>>>>

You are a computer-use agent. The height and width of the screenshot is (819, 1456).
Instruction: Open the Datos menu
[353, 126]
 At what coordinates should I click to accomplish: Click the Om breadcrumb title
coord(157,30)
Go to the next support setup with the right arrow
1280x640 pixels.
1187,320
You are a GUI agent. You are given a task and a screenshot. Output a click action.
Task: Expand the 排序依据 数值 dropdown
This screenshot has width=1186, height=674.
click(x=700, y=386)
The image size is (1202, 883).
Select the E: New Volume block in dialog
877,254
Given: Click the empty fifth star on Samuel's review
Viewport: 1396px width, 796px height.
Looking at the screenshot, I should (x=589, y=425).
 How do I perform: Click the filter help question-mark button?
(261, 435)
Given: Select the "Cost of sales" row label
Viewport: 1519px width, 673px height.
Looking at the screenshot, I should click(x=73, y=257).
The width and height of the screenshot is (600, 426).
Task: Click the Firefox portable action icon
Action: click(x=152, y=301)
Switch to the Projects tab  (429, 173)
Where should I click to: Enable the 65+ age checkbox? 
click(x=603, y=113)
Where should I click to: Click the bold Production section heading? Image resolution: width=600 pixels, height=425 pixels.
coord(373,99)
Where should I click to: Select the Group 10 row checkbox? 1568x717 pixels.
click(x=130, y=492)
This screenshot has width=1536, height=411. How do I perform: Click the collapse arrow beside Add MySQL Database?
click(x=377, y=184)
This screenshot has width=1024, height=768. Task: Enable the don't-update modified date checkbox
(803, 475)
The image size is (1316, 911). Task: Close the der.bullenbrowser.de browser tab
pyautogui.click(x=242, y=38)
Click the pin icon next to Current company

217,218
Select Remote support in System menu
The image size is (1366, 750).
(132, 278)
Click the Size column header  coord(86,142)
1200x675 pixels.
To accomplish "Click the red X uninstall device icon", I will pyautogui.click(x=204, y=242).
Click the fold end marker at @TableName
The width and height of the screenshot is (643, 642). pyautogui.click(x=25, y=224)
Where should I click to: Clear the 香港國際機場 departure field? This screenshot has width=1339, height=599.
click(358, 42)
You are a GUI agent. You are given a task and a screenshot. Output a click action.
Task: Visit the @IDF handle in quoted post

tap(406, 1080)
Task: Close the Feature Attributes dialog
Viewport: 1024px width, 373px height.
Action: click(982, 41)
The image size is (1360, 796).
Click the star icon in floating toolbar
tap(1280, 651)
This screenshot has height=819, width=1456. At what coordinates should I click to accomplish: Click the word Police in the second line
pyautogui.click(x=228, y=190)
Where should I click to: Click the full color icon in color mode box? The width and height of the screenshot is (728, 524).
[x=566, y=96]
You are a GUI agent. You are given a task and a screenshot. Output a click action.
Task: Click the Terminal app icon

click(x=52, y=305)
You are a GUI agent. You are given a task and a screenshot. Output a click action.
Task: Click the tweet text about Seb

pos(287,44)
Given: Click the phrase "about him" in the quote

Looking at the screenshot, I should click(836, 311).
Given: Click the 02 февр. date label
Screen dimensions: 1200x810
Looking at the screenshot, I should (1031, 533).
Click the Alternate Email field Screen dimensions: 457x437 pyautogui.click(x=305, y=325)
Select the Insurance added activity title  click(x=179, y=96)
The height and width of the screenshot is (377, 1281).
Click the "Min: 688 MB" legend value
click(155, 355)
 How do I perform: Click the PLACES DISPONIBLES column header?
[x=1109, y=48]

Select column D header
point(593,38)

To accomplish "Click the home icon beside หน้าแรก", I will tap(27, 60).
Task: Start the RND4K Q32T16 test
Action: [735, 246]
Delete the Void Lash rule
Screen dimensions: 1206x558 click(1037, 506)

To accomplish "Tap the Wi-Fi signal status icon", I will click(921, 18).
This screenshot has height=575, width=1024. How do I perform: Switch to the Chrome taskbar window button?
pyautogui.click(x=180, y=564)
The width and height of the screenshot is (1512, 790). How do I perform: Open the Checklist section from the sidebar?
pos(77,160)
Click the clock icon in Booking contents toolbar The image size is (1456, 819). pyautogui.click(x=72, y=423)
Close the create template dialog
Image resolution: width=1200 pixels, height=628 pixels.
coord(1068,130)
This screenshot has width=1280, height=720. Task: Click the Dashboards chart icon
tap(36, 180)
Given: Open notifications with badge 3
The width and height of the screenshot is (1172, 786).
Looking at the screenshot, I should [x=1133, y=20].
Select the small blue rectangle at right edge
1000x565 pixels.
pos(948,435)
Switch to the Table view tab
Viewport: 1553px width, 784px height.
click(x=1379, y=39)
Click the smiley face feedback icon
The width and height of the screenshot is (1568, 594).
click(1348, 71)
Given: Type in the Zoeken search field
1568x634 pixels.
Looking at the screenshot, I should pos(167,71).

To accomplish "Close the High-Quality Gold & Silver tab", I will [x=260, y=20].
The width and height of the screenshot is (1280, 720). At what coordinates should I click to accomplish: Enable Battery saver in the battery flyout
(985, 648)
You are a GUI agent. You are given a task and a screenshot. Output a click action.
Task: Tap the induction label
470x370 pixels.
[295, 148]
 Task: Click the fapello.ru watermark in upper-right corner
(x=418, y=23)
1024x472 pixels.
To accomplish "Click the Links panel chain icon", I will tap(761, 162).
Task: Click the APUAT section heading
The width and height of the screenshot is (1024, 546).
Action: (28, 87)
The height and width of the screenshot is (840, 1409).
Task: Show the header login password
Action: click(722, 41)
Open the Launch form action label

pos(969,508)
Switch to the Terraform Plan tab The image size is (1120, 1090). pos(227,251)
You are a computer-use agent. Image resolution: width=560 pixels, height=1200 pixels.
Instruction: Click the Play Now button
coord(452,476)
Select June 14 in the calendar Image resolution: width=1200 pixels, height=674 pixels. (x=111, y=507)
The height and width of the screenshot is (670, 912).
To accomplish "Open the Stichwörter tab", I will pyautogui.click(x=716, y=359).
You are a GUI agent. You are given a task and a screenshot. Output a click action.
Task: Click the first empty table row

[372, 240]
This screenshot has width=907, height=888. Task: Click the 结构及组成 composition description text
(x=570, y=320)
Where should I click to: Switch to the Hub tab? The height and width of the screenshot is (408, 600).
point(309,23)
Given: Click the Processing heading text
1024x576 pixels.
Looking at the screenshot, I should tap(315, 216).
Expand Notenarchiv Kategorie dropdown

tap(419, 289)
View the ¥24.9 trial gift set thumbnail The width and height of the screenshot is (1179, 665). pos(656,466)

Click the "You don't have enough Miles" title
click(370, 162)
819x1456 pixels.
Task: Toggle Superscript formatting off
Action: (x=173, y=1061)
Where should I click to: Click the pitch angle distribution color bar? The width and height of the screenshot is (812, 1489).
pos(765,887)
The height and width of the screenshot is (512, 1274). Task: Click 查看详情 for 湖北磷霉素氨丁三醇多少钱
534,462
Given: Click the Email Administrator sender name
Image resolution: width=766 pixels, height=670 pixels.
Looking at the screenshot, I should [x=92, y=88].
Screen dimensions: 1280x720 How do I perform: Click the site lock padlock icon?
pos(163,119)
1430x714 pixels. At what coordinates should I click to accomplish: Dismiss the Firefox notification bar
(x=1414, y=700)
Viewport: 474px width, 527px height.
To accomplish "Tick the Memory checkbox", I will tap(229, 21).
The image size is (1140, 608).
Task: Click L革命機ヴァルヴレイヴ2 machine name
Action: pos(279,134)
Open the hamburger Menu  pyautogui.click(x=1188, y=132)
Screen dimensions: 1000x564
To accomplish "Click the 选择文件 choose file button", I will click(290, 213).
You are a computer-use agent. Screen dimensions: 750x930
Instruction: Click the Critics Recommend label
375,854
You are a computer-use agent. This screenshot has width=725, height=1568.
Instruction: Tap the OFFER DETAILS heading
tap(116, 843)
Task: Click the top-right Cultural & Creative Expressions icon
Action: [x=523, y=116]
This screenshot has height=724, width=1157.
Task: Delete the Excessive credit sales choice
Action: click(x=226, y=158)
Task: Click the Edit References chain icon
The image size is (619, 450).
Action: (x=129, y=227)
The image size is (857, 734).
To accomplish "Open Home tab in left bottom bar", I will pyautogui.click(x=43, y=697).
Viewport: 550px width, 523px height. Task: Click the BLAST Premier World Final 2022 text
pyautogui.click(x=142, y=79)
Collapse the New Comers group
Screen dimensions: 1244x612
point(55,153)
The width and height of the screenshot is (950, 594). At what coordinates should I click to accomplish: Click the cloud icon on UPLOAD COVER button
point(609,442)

<<<<

* _PROMPT_: Using only the entries above, output the line with "1280x640 pixels.", the line with "Given: Click the empty", and all lines between them, exactly as they stand.

* _ANSWER TO THIS EXERCISE_:
1280x640 pixels.
1187,320
You are a GUI agent. You are given a task and a screenshot. Output a click action.
Task: Expand the 排序依据 数值 dropdown
This screenshot has width=1186, height=674.
click(x=700, y=386)
The image size is (1202, 883).
Select the E: New Volume block in dialog
877,254
Given: Click the empty fifth star on Samuel's review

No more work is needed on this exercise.